Aspiring business owners have many options when it comes to legally structuring a new company. Many new business owners opt to structure their enterprises as Limited Liability Companies (LLCs), as this structure offers flexibility and protection for the personal assets of owners (called members).
One significant advantage of an LLC structure is the variety of tax options available to its members. Understanding these options can help aspiring business owners – whether they opt to form LLCs or alternative structures – make informed decisions that will broadly serve their financial and operational goals.
Default tax classification
By default, the IRS classifies LLCs as pass-through entities for federal tax purposes. This means that an LLC isn’t treated as a distinct legal entity for purposes of taxation. Instead, profits and losses “pass through” to an LLC’s members, who report them on their personal tax returns. The specific default classification depends on the number of members:
- Single-Member LLC: Treated as a disregarded entity, similar to a sole proprietorship. The owner reports income and expenses on Schedule C of their personal Form 1040.

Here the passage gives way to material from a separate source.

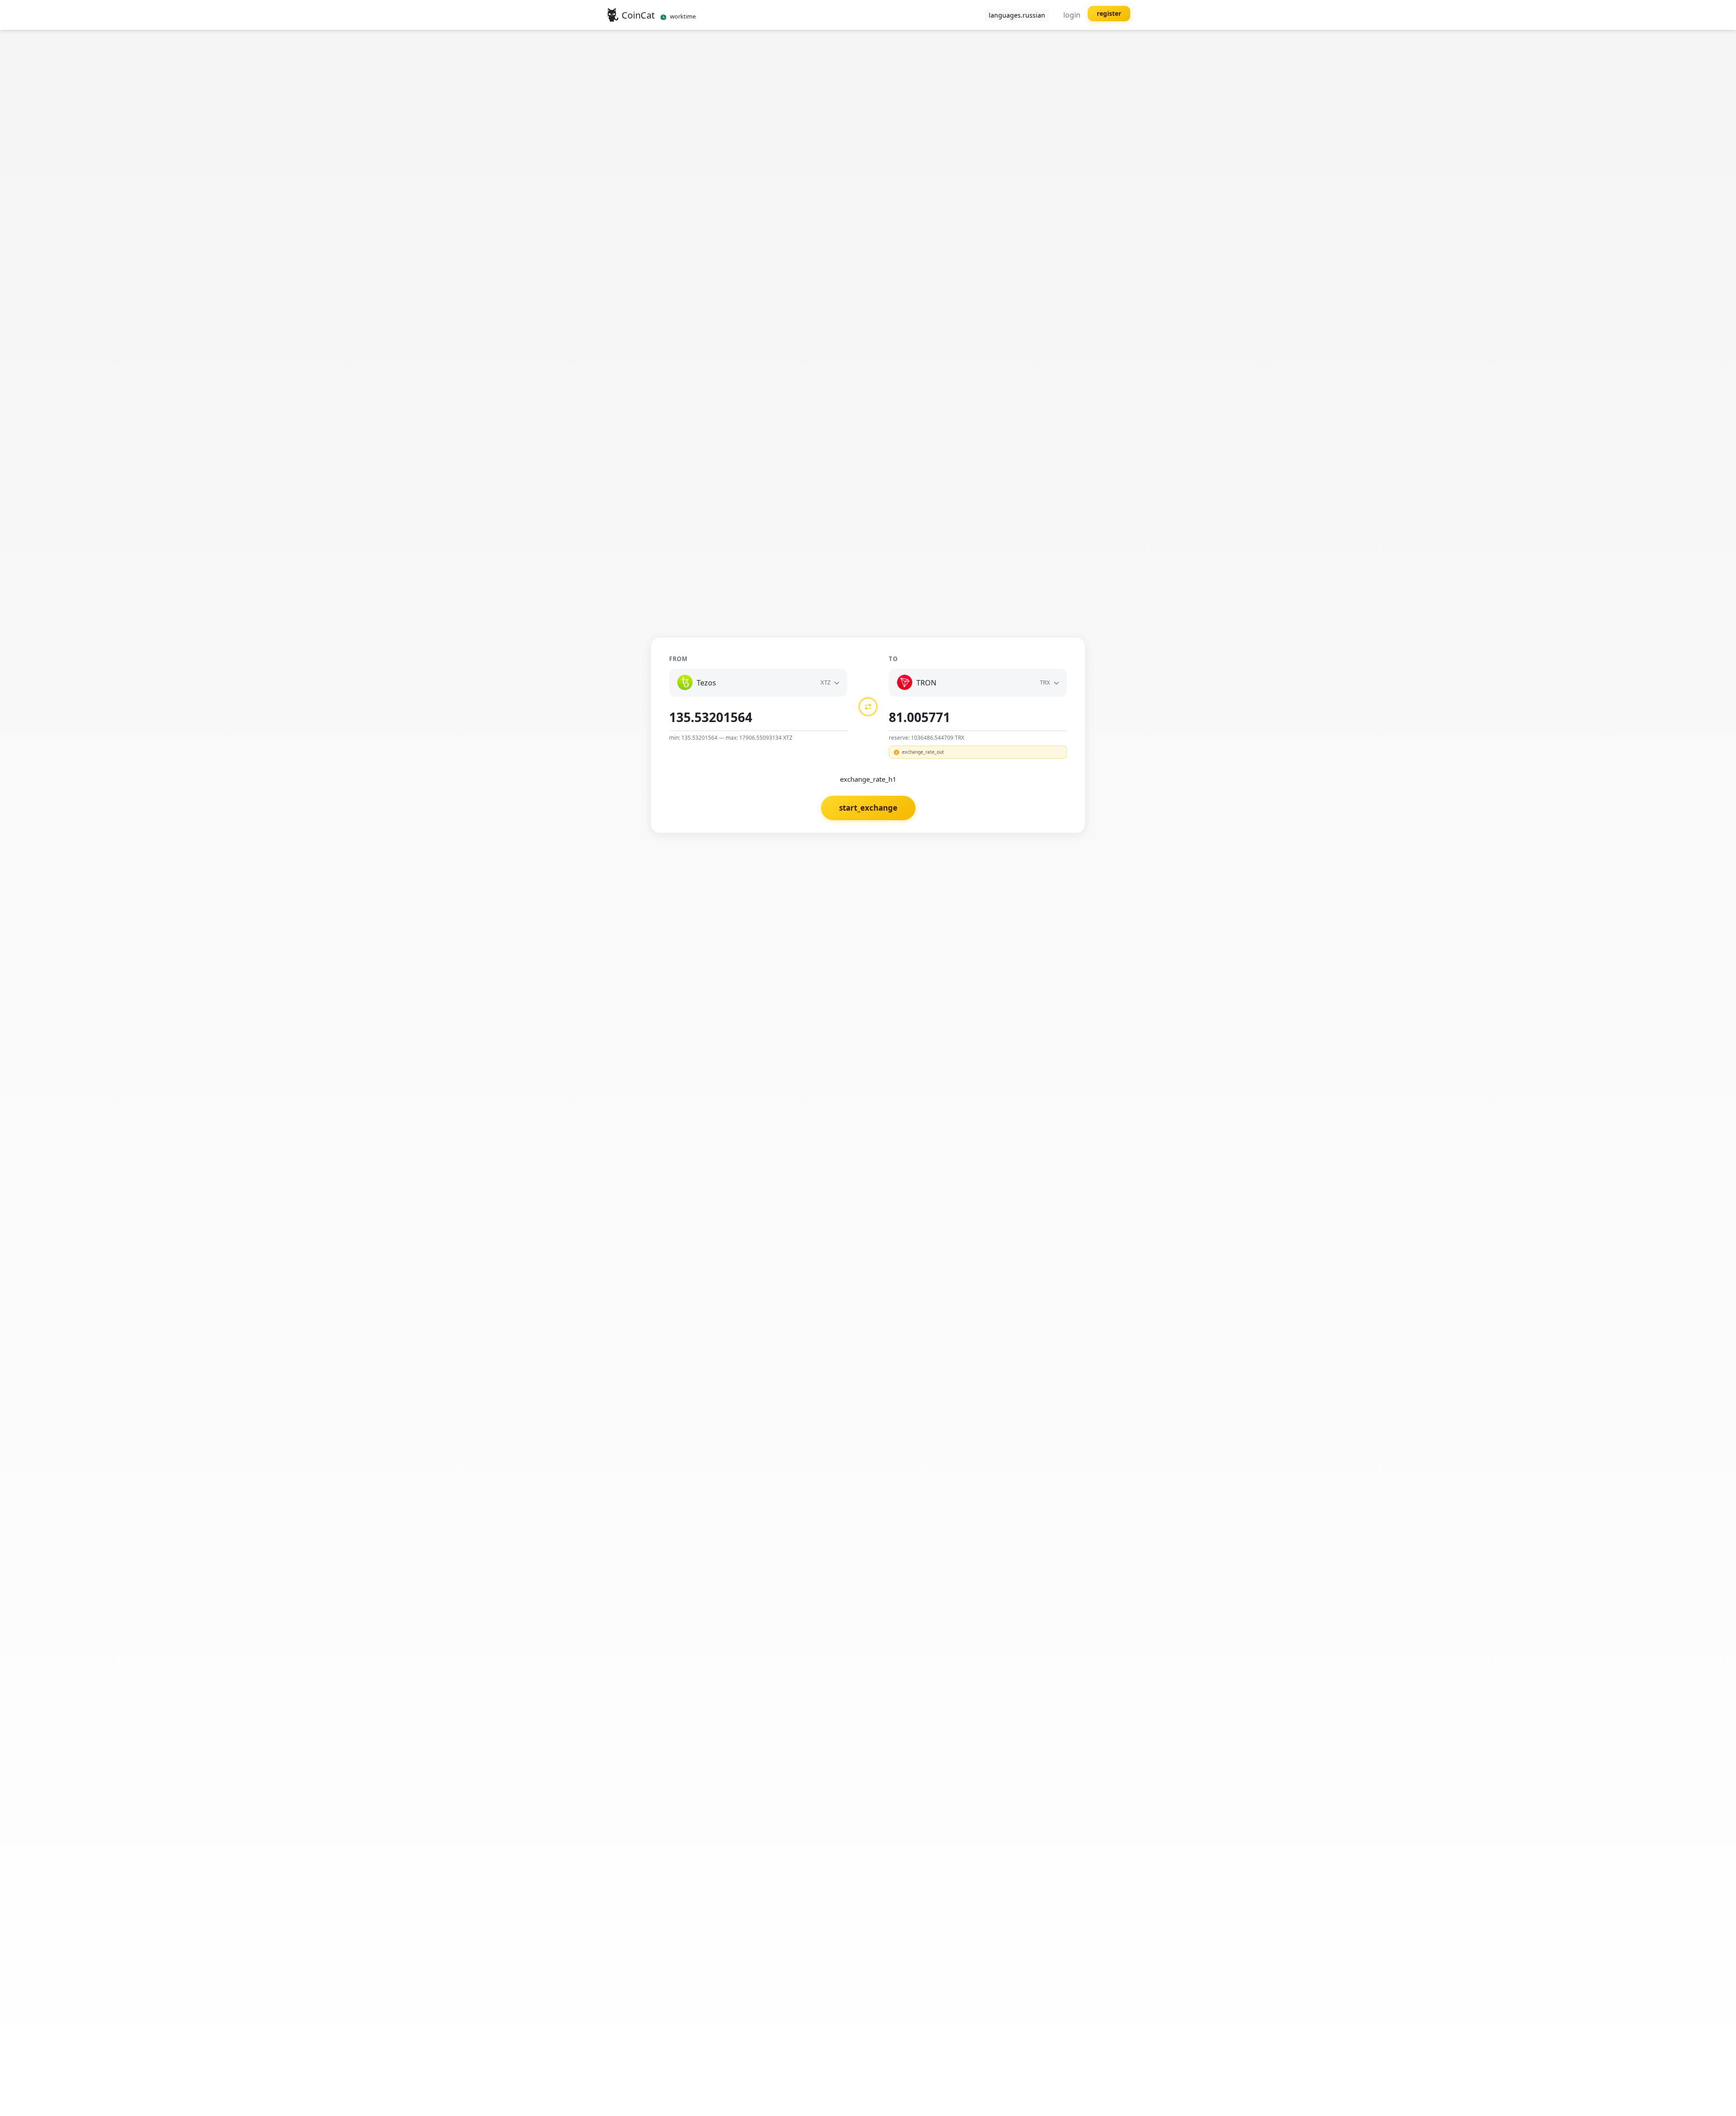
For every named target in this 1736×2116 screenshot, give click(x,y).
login (1071, 15)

- Multi-Member LLC: Treated as a partnership. The LLC files Form 1065, and each member receives a Schedule K-1, detailing their share of the LLC’s income, deductions and credits to report on their personal tax returns.

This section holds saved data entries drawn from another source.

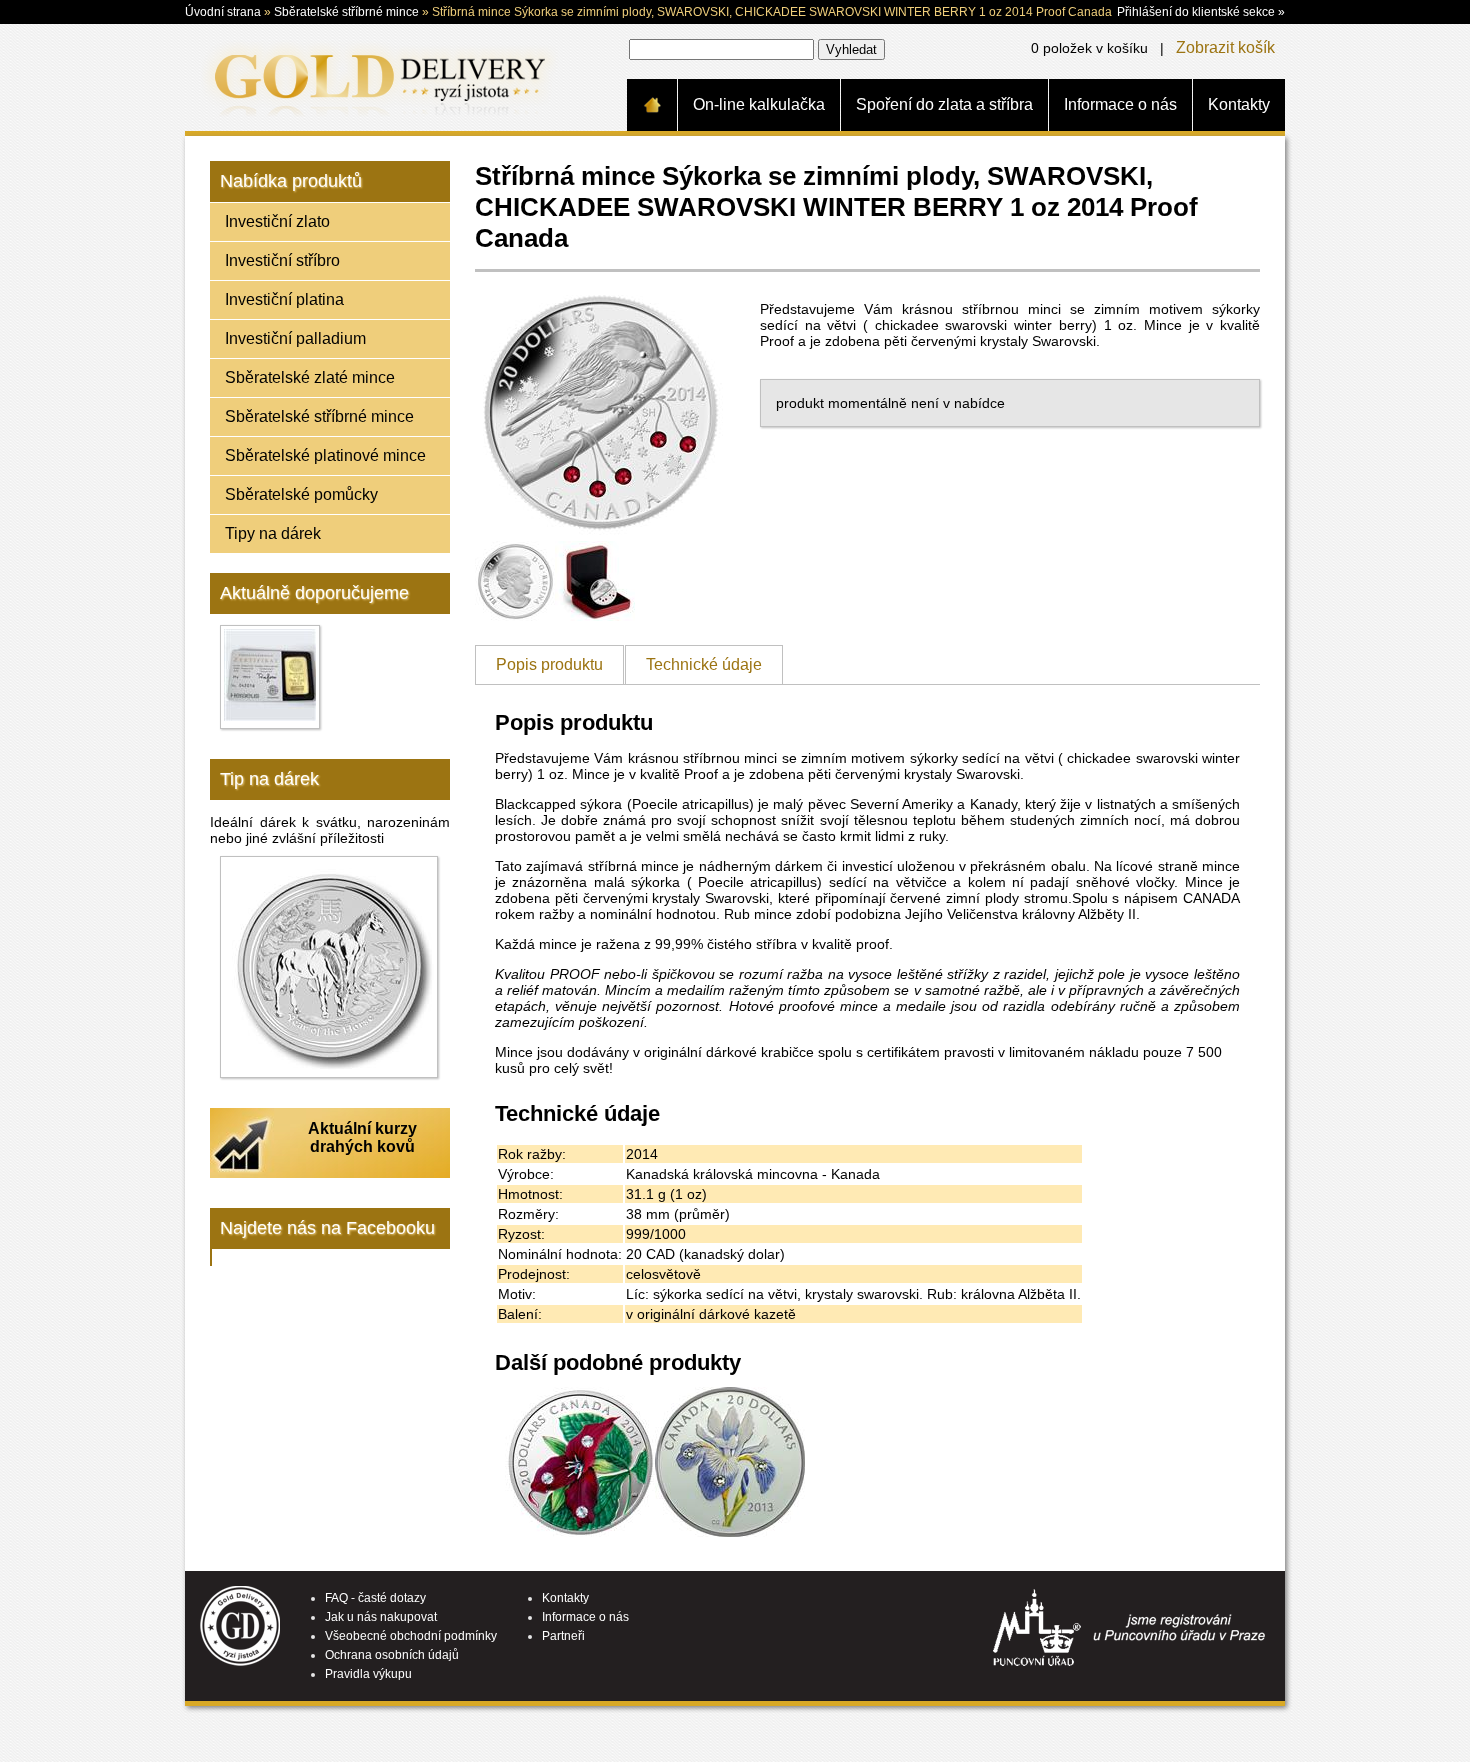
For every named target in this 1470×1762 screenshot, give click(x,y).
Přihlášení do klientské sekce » (1201, 12)
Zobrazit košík (1225, 47)
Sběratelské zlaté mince (310, 377)
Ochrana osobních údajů (392, 1655)
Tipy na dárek (273, 533)
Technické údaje (704, 664)
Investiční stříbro (282, 260)
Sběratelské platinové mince (325, 455)
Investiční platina (284, 299)
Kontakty (1239, 104)
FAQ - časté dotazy (375, 1598)
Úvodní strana (223, 12)
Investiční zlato (277, 221)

Election to be taxed as a corporation
Alternatively, LLC members can choose to be taxed as a corporation. This election can be advantageous for various reasons, including potential tax savings and reinvestment opportunities.
- C Corporation (C-Corp): An LLC can elect to be taxed as a C-Corp, which means the business itself pays corporate income taxes. Profits are taxed at the corporate rate, and any dividends distributed to members are taxed again at the individual level (double taxation).
- S Corporation (S-Corp): An S-Corp tax election results in pass-through taxation, similar to a default LLC classification, but with some additional benefits. For example, there are ways for S-Corp members to potentially save on self-employment taxes.
How LLCs are taxed is just one consideration that a new business owner must make when structuring their company. Seeking legal guidance can help business owners to take in the “bigger picture” before committing to an approach.